Речь тут не о столько о понижении планки худлита, сколько о параллельном литпроцессе, в котором автор ставит перед собой упрощённые задачи. Сто лет назад фотографирование было искусством. Пятьдесят лет назад среднестатистический обыватель, купив фотоаппарат, мог заделаться фотохудожником. Сейчас же, когда каждый смартфон обладает функцией фотоаппарата, снимают практически все – от детей детсадовского возраста до глубоких стариков. Понятно, что большинство этих снимков не имеет художественной ценности, но они несут необходимую людям информацию.
Мнится мне, нечто подобное происходит и с литературой. Развитие информационных технологий и продолжающаяся около четырёх лет спецоперация только обнажили скрытые до поры процессы. Давыдчику нет нужды придумывать сюжеты и работать над стилем. Он находится в эпицентре событий и просто фиксирует то, что видит и слышит: «Расположение отряда было непонятным. Так называемая комендатура – в одном месте, штаб – в другом, а основная часть отряда вообще на войне... Отряд делился чётко на зеков и на вольняшек, хотя по недоразумению последних именовали специалистами. Вопрос только, специалистами чего. Потому что уровень знаний и подготовки у них был, мягко говоря, ниже плинтуса».
В какой-то мере его тексты похожи на дневниковые записи, когда писатель не имеет возможности приступить к работе и наспех фиксирует разные истории, дабы потом вернуться к ним в более благоприятной обстановке и довести до ума. То же самое касается орфографии и пунктуации – во всех книжках они авторские, а не корректорские, что порой усложняет чтение, но придаёт этим сочинениям некоторую специфику. С другой стороны, вряд ли стоит упрекать человека, находящегося на фронте, в том, что он недостаточно отделывает свои тексты. Однако что-то мне подсказывает, что он не стал бы шлифовать свою прозу и в домашних условиях.
Но что здесь важно, в чём одна из главных изюминок – непосредственные участники боевых действий имеют возможность прочитать о себе, о своих приключениях и злоключениях. Что называется, утром – в куплете, вечером – в интернете. А кто-то затем и в книге. Ну вот как тут: «Комендант Пахан вместе с Рифом упылили в соседний город, как было сказано, за гуманитаркой, но оно и к лучшему. Зато вместо них носился Клык; он, как и некоторые другие комендачи, был из «бывших». Да, хорошо устроились, подумалось мне. Но зеки – они тоже разные, пусть живут».
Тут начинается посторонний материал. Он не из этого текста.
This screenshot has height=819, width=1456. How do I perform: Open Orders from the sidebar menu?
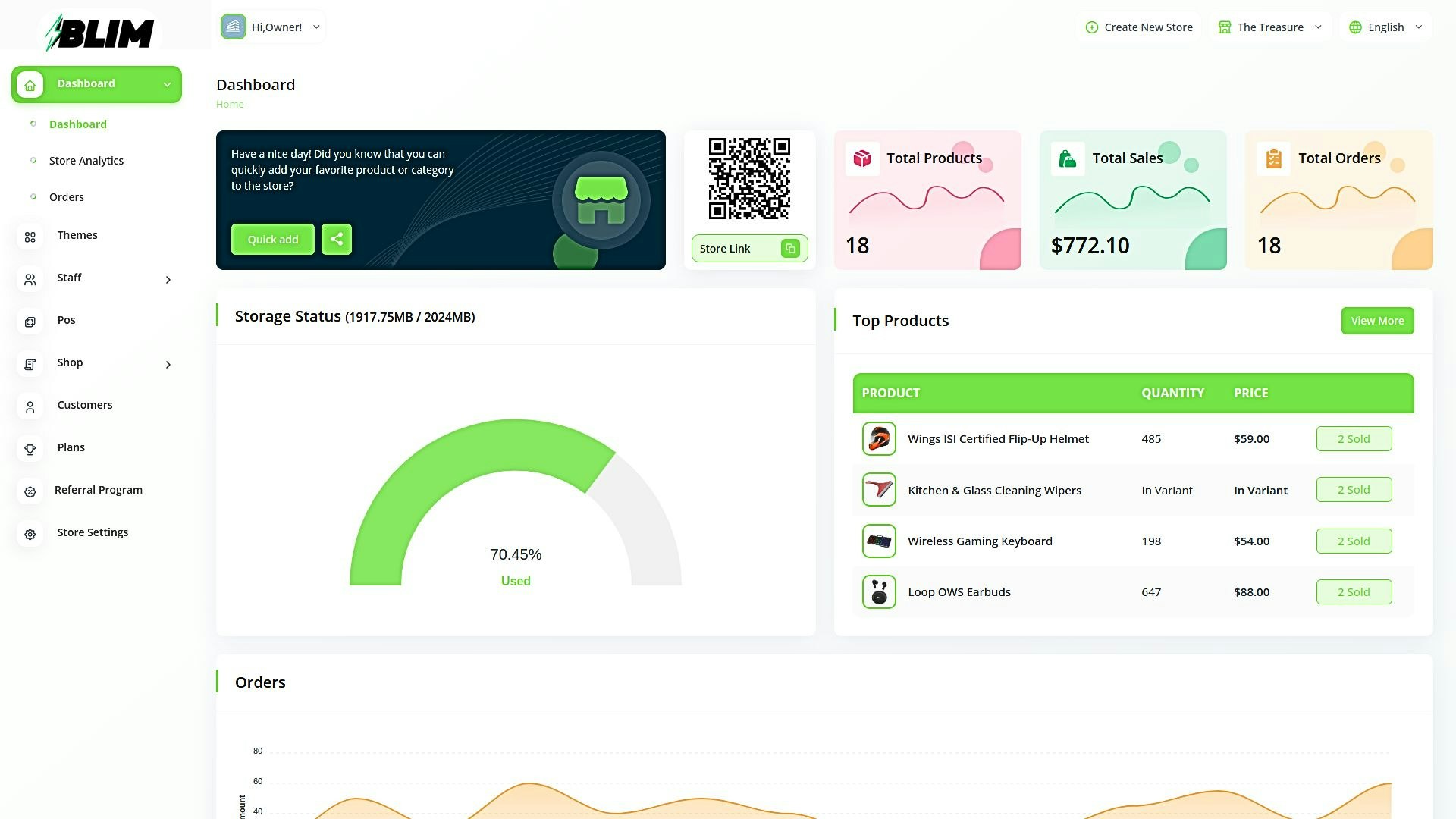click(67, 196)
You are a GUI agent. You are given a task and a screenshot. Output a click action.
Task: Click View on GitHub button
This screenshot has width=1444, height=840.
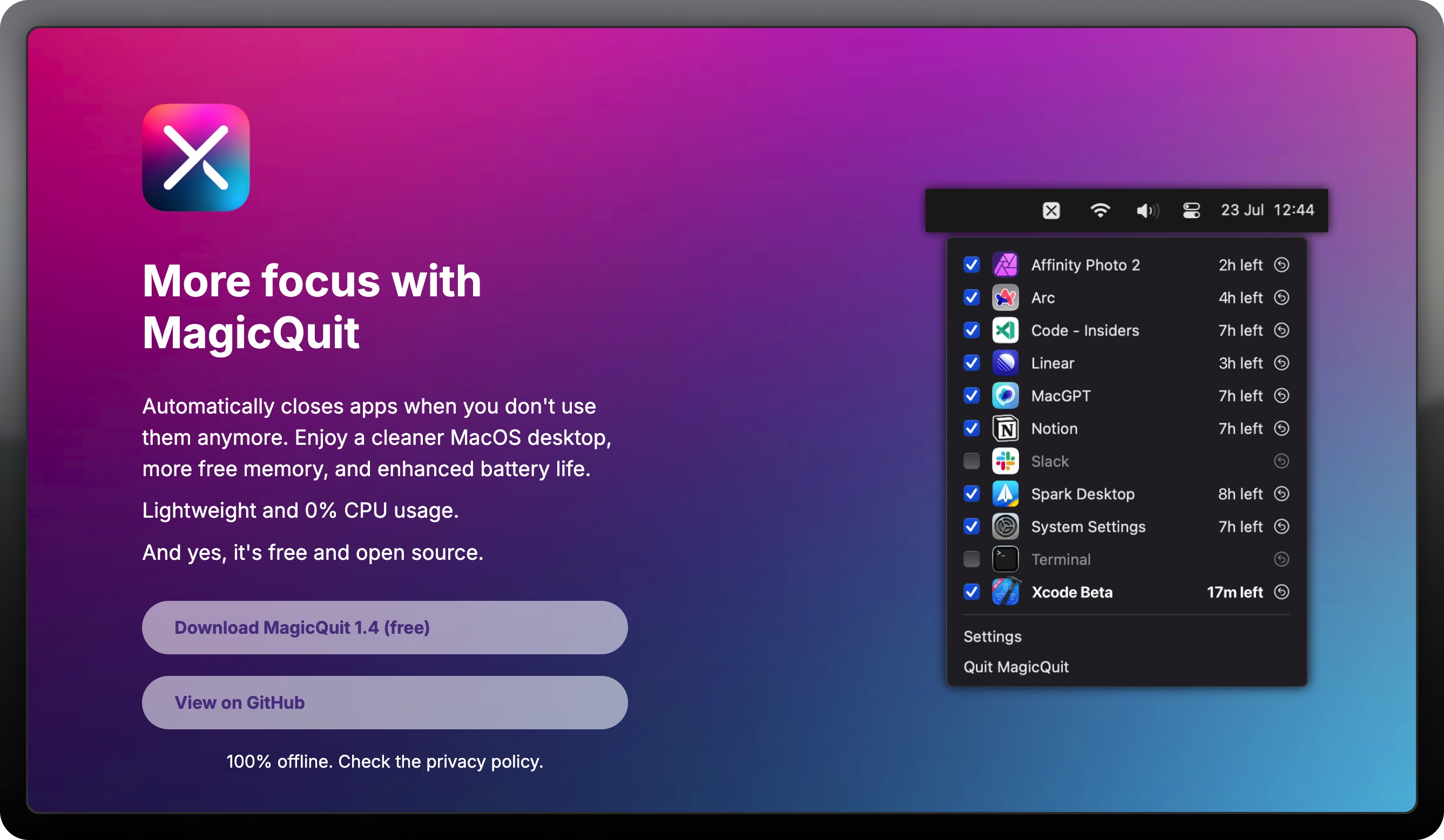(x=384, y=702)
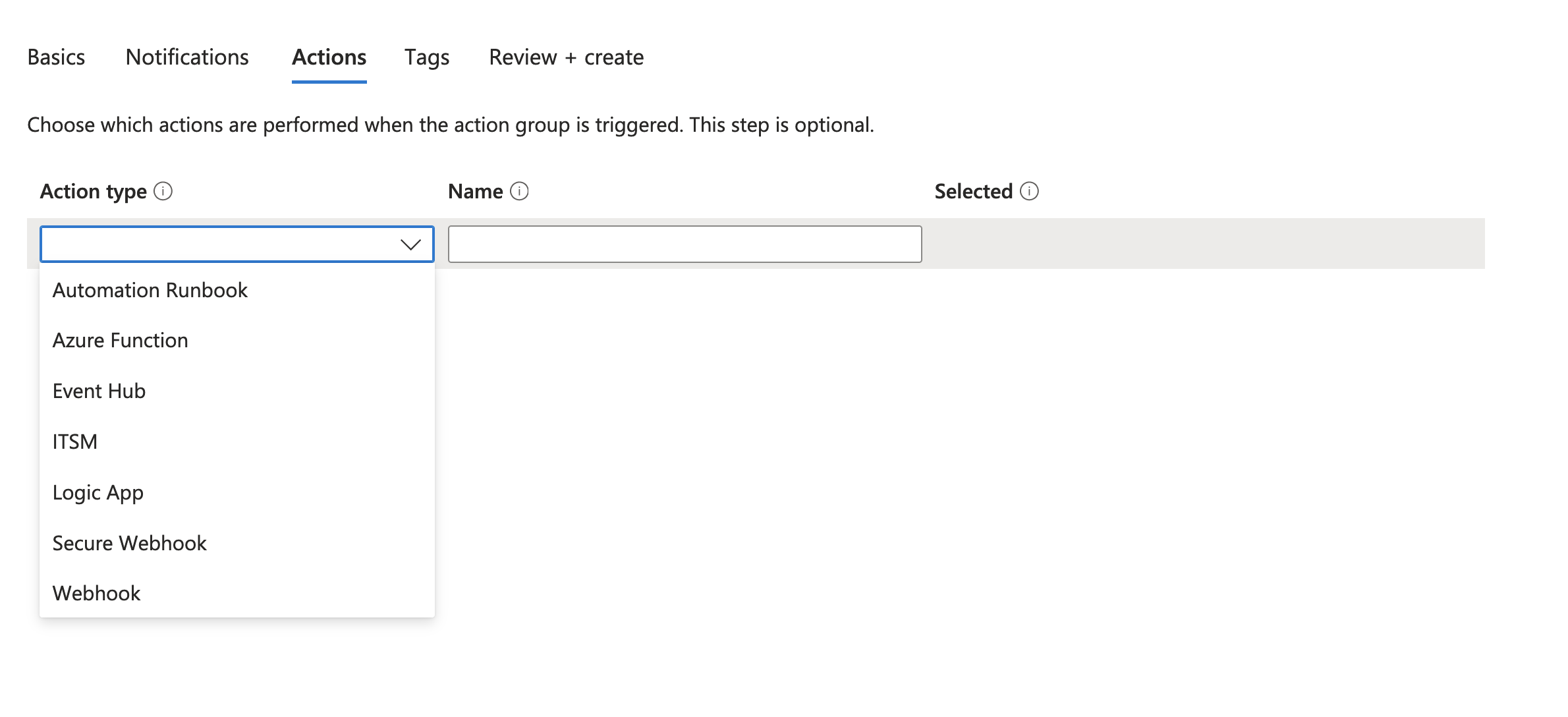Image resolution: width=1568 pixels, height=717 pixels.
Task: Open the Review + create tab
Action: click(566, 57)
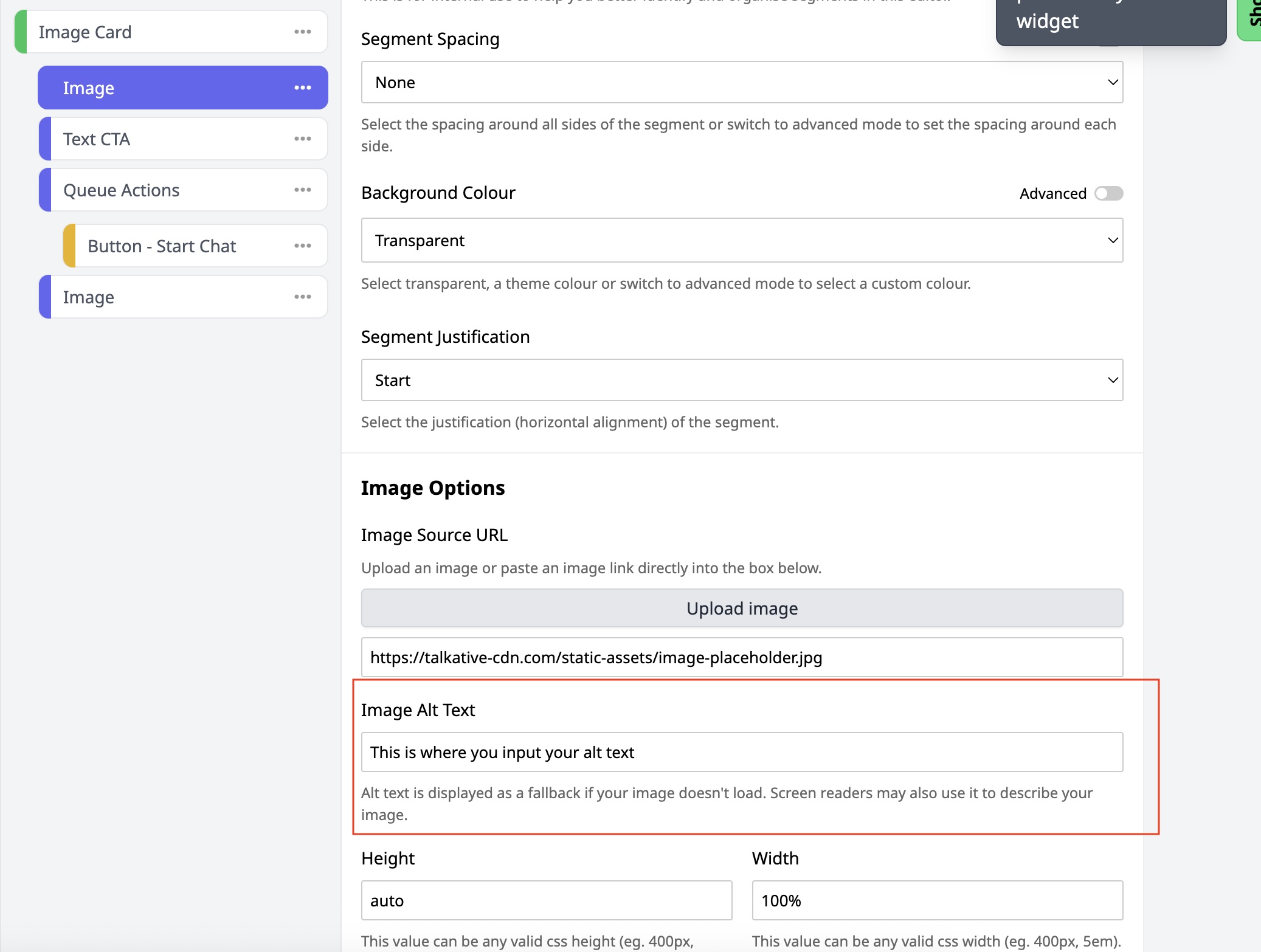Open bottom Image segment ellipsis menu

[x=302, y=297]
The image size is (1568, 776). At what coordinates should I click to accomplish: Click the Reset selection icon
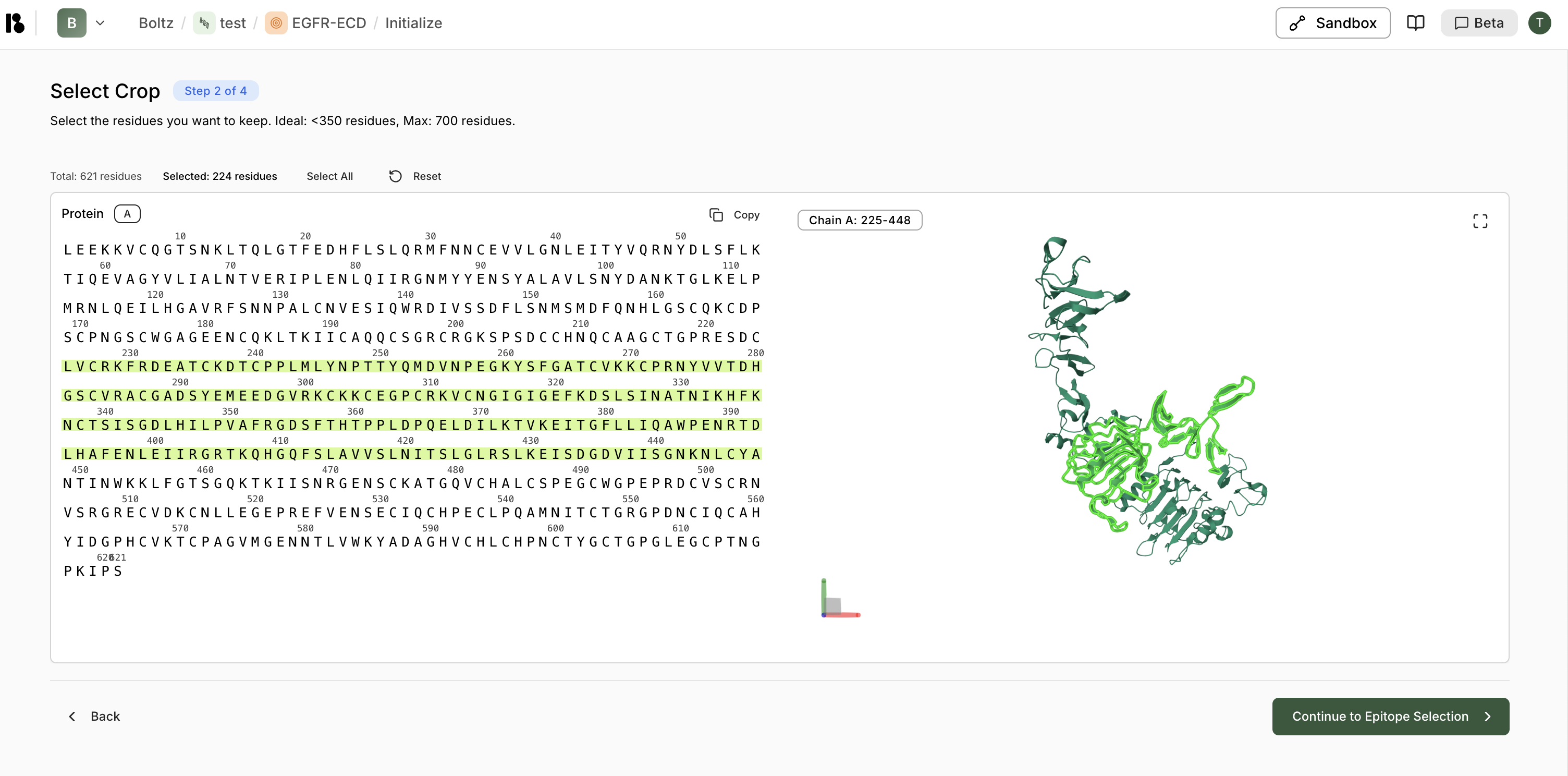tap(396, 176)
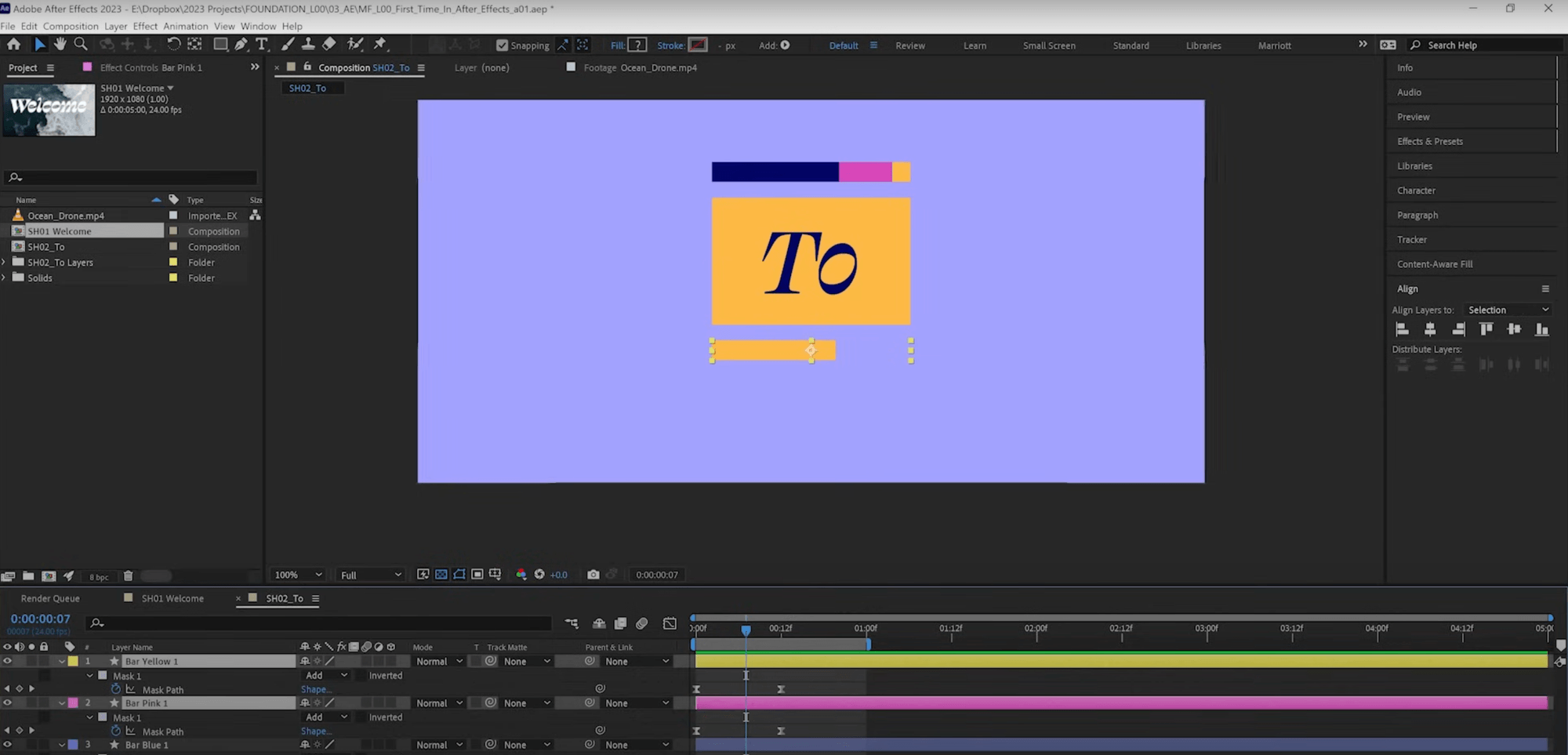This screenshot has height=755, width=1568.
Task: Select the Clone Stamp tool
Action: coord(308,44)
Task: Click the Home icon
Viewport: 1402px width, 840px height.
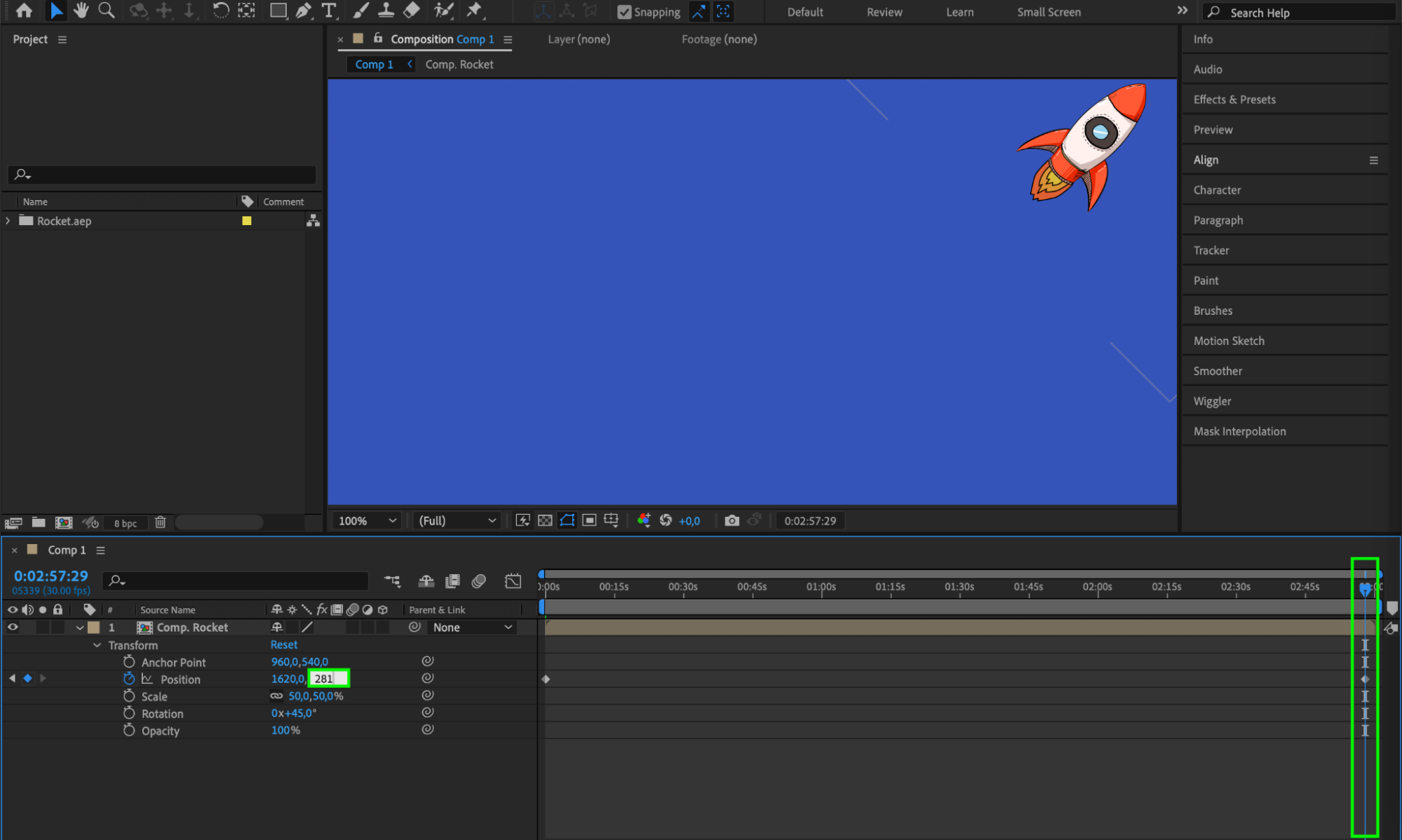Action: click(x=24, y=11)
Отметим, что Анатолий Давыдчик (позывной Лис) не просто боец спецоперации, он ещё прошёл сапёром две чеченские войны, служил в знаменитой «Бешеной роте», был удостоен ордена Мужества и других наград. Поэтому в его повестях причудливо переплетаются разные военные конфликты. Иногда даже не вполне понятно, какое конкретно время он имеет в виду: «И тут выясняется, что участие в боевых действиях – это как волчий билет – никуда, заметь, никуда… Идти в охрану или тихо спиваться. А вокруг вот эти, при бабле, при всём, пока ты по горам бегал, они делали бизнес, и ты теперь лишний…»
Можно долго спорить, для кого же всё-таки пишутся эти тексты. Но вот на фотографии мы видим молодого бойца, подписавшего контракт после прочтения одной из книг Давыдчика. Для журналов, газет и союзписательских сборников такой литературы вроде бы не существует. А ведь она всё-таки есть и пользуется определённым спросом. И оказывается, может даже сподвигнуть человека отправиться на войну добровольцем. Кто-то идёт на фронт после прочтения произведений Константина Симонова или Юрия Бондарева, а кто-то решился на этот шаг, вдохновившись книгой мало кому известного сапёра, воюющего за нашу страну с 1990 х годов и не имеющего никаких литературных регалий. И это, между прочим, факт, который нельзя перечеркнуть.